§ Short problem:
Reproduce, word for word, the stretch of the post below on per-container statistics from "Re: [RFC][PATCH] Per" through "patches (forward ported)".

§ Text provided:
————————

Re: [RFC][PATCH] Per container statistics [message #12917 is a reply to message #12907] Tue, 15 May 2007 07:12 Go to previous messageGo to next message
dev is currently offline  dev
Messages: 1693
Registered: September 2005
Location: Moscow
Senior Member

Balbir Singh wrote:
> This patch is inspired by the discussion at http://lkml.org/lkml/2007/4/11/187
> and implements per container statistics as suggested by Andrew Morton
> in http://lkml.org/lkml/2007/4/11/263. The patch is on top of 2.6.21-mm1
> with Paul's containers v9 patches (forward ported)
>
> This patch implements per container statistics infrastructure and re-uses
> code from the taskstats interface. A new set of container operations are
> registered with commands and attributes. It should be very easy to
> extend per container statistics, by adding members to the containerstats
> structure.
>
> The current model for containerstats is a pull, a push model (to post
> statistics on interesting events), should be very easy to add. Currently
> user space requests for statistics by passing the container path, if
> a container is found to belong to the specified hierarchy, then statistics
> about the state of all the tasks in the container is returned to user space.
>
> TODO's
>
> 1. All data is shared as filesystem paths, it involves a lot of string
> and path name handling. Simplify and make the mechanism more elegant
> 2. Cache the entire container path instead of just the mount point path
>
> Feedback, comments, test results are always welcome!
>
> Signed-off-by: Balbir Singh <balbir@linux.vnet.ibm.com>
> ---
>
> Documentation/accounting/containerstats.txt | 27 ++++
> include/linux/Kbuild | 1
> include/linux/container.h | 10 +
> include/linux/containerstats.h | 72 ++++++++++++
> include/linux/delayacct.h | 11 +
> kernel/container.c | 158 +++++++++++++++++++++++++++-
> kernel/cpuset.c | 2
> kernel/sched.c | 4
> kernel/taskstats.c | 70 ++++++++++++
> 9 files changed, 349 insertions(+), 6 deletions(-)

————————

§ Record extracts:
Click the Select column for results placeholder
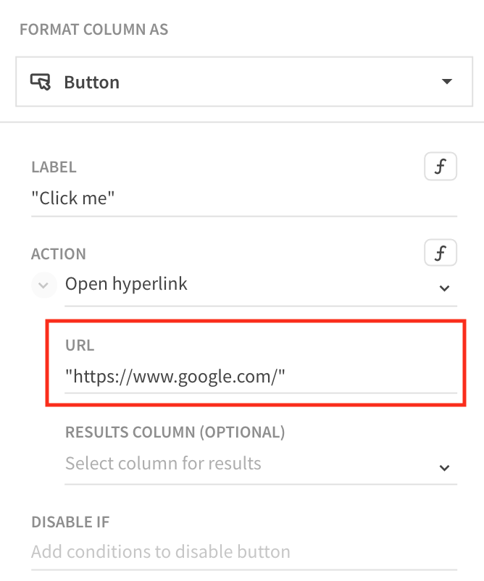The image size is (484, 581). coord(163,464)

————————

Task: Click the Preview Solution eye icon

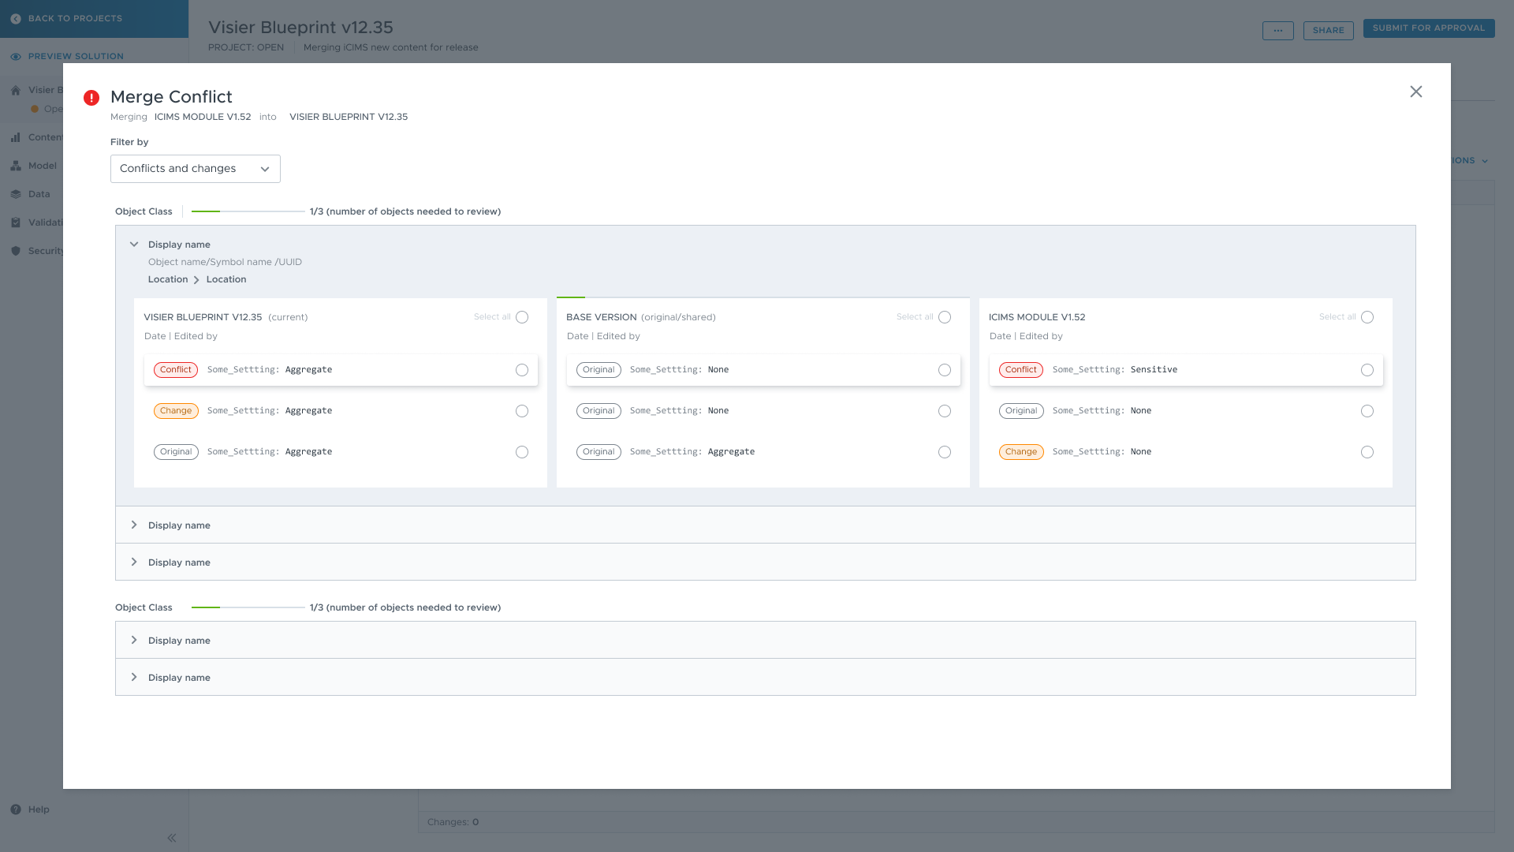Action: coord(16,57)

————————

§ Reply:
Re: [RFC][PATCH] Per container statistics [message #12917 is a reply to message #12907] Tue, 15 May 2007 07:12 Go to previous messageGo to next message
dev is currently offline  dev
Messages: 1693
Registered: September 2005
Location: Moscow
Senior Member

Balbir Singh wrote:
> This patch is inspired by the discussion at http://lkml.org/lkml/2007/4/11/187
> and implements per container statistics as suggested by Andrew Morton
> in http://lkml.org/lkml/2007/4/11/263. The patch is on top of 2.6.21-mm1
> with Paul's containers v9 patches (forward ported)